Final de semana de resultados, cores e torcidas

Eleição direta, para presidente, faz a cidadania exultar. Quem se lembra dos tempos da ditadura militar, sabe o quanto era triste sem as campanhas políticas. A opressão era terrível. Quem não viveu, às vezes, subestima. É claro que existem as impaciências e as propagandas vazias.  O pior é restringir a liberdade, aprofundar a censura e usar a violência. O voto faz bem, gira as polêmicas e mostra que a luta pela democracia deve ser permanente. O aprendizado é para todos.

As pesquisas eleitorais causam expectativas variadas. A informatização agiliza os trabalhos e as ruas ficam cheias de papel. A boca de urna não existe. Está proibida. Mesmo assim, muita conversa anima o dia. Além do presidente, há a votação para senadores, deputados e governadores. Um dia de muitas cores, com o sol colaborando com seu calor e muito azul enfeitando o horizonte. Tensões, desejos, saudades, vitórias, derrotas.

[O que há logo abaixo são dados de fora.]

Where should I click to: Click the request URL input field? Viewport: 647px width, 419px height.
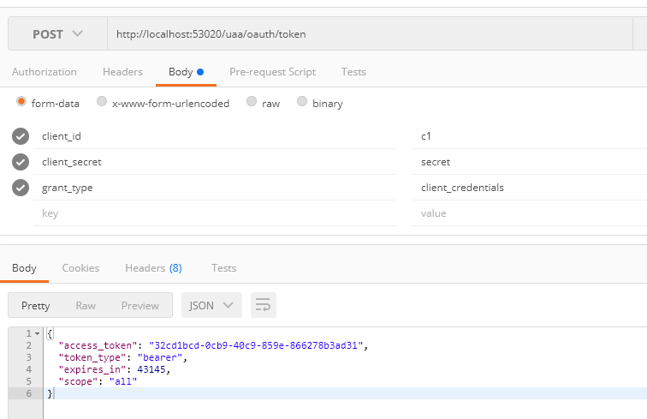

Romário, Tiririca, Tarso Genro, Jarbas Vasconcelos, Marina, sentimentos e pessoas envolvidas com a política no 3 de outubro.

Enquanto isso, o Brasileirão entrou em ritmo de urgência. Era preciso preservar o domingo. Muitos jogos, na sexta e no sábado, e algumas surpresas, como os empates do Corinthians e do Fluminense. A disputa, entre os dois, continua quente. Santos, São Paulo, Cruzeiro, Palmeiras, Botafogo, Flamengo foram outros que não se abraçaram com a vitória. O Atlético Mineiro deu uma respirada, porém se encontra numa situação difícil. Ronda o abismo. Já o Grêmio reage, com Renato no comando, e o Internacional não se afasta das primeiras posições.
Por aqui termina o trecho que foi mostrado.